**Exercise brief:**
Could you retype the listing beneath, keeping each line exactly as it is?

**Extracted records:**
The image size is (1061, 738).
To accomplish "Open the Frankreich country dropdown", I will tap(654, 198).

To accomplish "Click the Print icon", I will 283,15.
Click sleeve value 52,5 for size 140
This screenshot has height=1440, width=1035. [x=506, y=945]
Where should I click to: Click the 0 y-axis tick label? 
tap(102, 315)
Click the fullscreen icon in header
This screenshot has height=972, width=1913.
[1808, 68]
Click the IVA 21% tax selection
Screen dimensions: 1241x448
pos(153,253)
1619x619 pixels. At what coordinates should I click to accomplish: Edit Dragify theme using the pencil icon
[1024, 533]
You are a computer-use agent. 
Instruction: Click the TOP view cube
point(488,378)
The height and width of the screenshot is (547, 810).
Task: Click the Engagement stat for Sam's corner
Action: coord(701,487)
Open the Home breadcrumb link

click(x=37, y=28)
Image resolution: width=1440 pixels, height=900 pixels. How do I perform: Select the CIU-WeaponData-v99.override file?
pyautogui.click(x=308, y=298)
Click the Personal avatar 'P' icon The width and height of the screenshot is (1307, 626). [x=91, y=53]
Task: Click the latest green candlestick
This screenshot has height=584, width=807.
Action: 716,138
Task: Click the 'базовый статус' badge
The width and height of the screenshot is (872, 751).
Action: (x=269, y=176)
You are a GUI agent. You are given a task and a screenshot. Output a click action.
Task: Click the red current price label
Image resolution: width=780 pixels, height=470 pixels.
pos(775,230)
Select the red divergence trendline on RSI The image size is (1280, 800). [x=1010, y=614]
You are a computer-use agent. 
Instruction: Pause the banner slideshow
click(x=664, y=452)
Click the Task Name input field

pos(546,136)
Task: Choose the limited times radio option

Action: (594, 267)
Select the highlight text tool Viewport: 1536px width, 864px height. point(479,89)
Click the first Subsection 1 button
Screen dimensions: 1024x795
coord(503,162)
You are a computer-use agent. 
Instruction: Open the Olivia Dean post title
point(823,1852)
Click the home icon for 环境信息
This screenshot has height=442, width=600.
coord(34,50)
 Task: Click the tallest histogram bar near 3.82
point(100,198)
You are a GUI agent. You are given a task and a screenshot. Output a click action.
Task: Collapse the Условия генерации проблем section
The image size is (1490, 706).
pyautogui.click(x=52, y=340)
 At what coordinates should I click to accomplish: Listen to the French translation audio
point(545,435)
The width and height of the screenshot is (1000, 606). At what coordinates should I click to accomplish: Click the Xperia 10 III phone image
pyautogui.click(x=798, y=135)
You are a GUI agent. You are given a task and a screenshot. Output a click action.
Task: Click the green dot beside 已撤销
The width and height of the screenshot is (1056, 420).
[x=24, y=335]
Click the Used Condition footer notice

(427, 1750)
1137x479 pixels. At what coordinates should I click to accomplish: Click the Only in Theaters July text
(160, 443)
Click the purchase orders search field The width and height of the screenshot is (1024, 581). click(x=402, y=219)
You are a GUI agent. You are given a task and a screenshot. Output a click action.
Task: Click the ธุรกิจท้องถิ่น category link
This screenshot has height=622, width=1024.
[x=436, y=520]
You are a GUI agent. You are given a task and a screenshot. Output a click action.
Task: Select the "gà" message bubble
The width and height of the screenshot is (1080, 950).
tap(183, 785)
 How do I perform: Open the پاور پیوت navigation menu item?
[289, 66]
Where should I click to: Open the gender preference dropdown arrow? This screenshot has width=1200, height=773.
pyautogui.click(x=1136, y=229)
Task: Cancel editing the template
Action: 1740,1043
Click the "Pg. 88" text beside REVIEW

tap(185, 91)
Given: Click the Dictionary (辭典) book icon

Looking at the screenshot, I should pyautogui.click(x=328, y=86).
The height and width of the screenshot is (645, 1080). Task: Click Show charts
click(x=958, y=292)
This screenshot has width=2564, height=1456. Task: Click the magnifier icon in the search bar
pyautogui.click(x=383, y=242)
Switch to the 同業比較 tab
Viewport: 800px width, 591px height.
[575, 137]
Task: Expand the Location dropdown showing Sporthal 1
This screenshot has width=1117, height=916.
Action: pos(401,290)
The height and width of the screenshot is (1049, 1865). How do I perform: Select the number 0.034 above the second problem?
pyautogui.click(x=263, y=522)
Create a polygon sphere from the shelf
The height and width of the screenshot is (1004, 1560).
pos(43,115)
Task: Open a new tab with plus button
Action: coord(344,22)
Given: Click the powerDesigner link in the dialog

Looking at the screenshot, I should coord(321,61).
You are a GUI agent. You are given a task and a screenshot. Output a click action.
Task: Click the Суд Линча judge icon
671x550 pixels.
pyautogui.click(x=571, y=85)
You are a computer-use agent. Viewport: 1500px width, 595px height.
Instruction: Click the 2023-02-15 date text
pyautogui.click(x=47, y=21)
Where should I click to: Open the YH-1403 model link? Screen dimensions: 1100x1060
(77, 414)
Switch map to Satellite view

**Solution to this exercise:**
The image size is (1061, 738).
To accomplish "Open the Frankreich country dropdown", I will tap(654, 198).

To accomplish "Click the Print icon", I will 283,15.
Click sleeve value 52,5 for size 140
This screenshot has height=1440, width=1035. [x=506, y=945]
Where should I click to: Click the 0 y-axis tick label? 
tap(102, 315)
Click the fullscreen icon in header
This screenshot has height=972, width=1913.
[1808, 68]
Click the IVA 21% tax selection
Screen dimensions: 1241x448
pos(153,253)
1619x619 pixels. At what coordinates should I click to accomplish: Edit Dragify theme using the pencil icon
[1024, 533]
You are a computer-use agent. 
Instruction: Click the TOP view cube
point(488,378)
The height and width of the screenshot is (547, 810).
Task: Click the Engagement stat for Sam's corner
Action: coord(701,487)
Open the Home breadcrumb link

click(x=37, y=28)
Image resolution: width=1440 pixels, height=900 pixels. How do I perform: Select the CIU-WeaponData-v99.override file?
pyautogui.click(x=308, y=298)
Click the Personal avatar 'P' icon The width and height of the screenshot is (1307, 626). [x=91, y=53]
Task: Click the latest green candlestick
This screenshot has height=584, width=807.
Action: 716,138
Task: Click the 'базовый статус' badge
The width and height of the screenshot is (872, 751).
Action: (x=269, y=176)
You are a GUI agent. You are given a task and a screenshot. Output a click action.
Task: Click the red current price label
Image resolution: width=780 pixels, height=470 pixels.
pos(775,230)
Select the red divergence trendline on RSI The image size is (1280, 800). [x=1010, y=614]
You are a computer-use agent. 
Instruction: Pause the banner slideshow
click(x=664, y=452)
Click the Task Name input field

pos(546,136)
Task: Choose the limited times radio option

Action: (594, 267)
Select the highlight text tool Viewport: 1536px width, 864px height. point(479,89)
Click the first Subsection 1 button
Screen dimensions: 1024x795
coord(503,162)
You are a computer-use agent. 
Instruction: Open the Olivia Dean post title
point(823,1852)
Click the home icon for 环境信息
This screenshot has height=442, width=600.
coord(34,50)
 Task: Click the tallest histogram bar near 3.82
point(100,198)
You are a GUI agent. You are given a task and a screenshot. Output a click action.
Task: Collapse the Условия генерации проблем section
The image size is (1490, 706).
pyautogui.click(x=52, y=340)
 At what coordinates should I click to accomplish: Listen to the French translation audio
point(545,435)
The width and height of the screenshot is (1000, 606). At what coordinates should I click to accomplish: Click the Xperia 10 III phone image
pyautogui.click(x=798, y=135)
You are a GUI agent. You are given a task and a screenshot. Output a click action.
Task: Click the green dot beside 已撤销
The width and height of the screenshot is (1056, 420).
[x=24, y=335]
Click the Used Condition footer notice

(427, 1750)
1137x479 pixels. At what coordinates should I click to accomplish: Click the Only in Theaters July text
(160, 443)
Click the purchase orders search field The width and height of the screenshot is (1024, 581). click(x=402, y=219)
You are a GUI agent. You are given a task and a screenshot. Output a click action.
Task: Click the ธุรกิจท้องถิ่น category link
This screenshot has height=622, width=1024.
[x=436, y=520]
You are a GUI agent. You are given a task and a screenshot. Output a click action.
Task: Select the "gà" message bubble
The width and height of the screenshot is (1080, 950).
tap(183, 785)
 How do I perform: Open the پاور پیوت navigation menu item?
[289, 66]
Where should I click to: Open the gender preference dropdown arrow? This screenshot has width=1200, height=773.
pyautogui.click(x=1136, y=229)
Task: Cancel editing the template
Action: 1740,1043
Click the "Pg. 88" text beside REVIEW

tap(185, 91)
Given: Click the Dictionary (辭典) book icon

Looking at the screenshot, I should pyautogui.click(x=328, y=86).
The height and width of the screenshot is (645, 1080). Task: Click Show charts
click(x=958, y=292)
This screenshot has width=2564, height=1456. Task: Click the magnifier icon in the search bar
pyautogui.click(x=383, y=242)
Switch to the 同業比較 tab
Viewport: 800px width, 591px height.
[575, 137]
Task: Expand the Location dropdown showing Sporthal 1
This screenshot has width=1117, height=916.
Action: pos(401,290)
The height and width of the screenshot is (1049, 1865). How do I perform: Select the number 0.034 above the second problem?
pyautogui.click(x=263, y=522)
Create a polygon sphere from the shelf
The height and width of the screenshot is (1004, 1560).
pos(43,115)
Task: Open a new tab with plus button
Action: coord(344,22)
Given: Click the powerDesigner link in the dialog

Looking at the screenshot, I should coord(321,61).
You are a GUI agent. You are given a task and a screenshot. Output a click action.
Task: Click the Суд Линча judge icon
671x550 pixels.
pyautogui.click(x=571, y=85)
You are a computer-use agent. Viewport: 1500px width, 595px height.
Instruction: Click the 2023-02-15 date text
pyautogui.click(x=47, y=21)
Where should I click to: Open the YH-1403 model link? Screen dimensions: 1100x1060
(77, 414)
Switch map to Satellite view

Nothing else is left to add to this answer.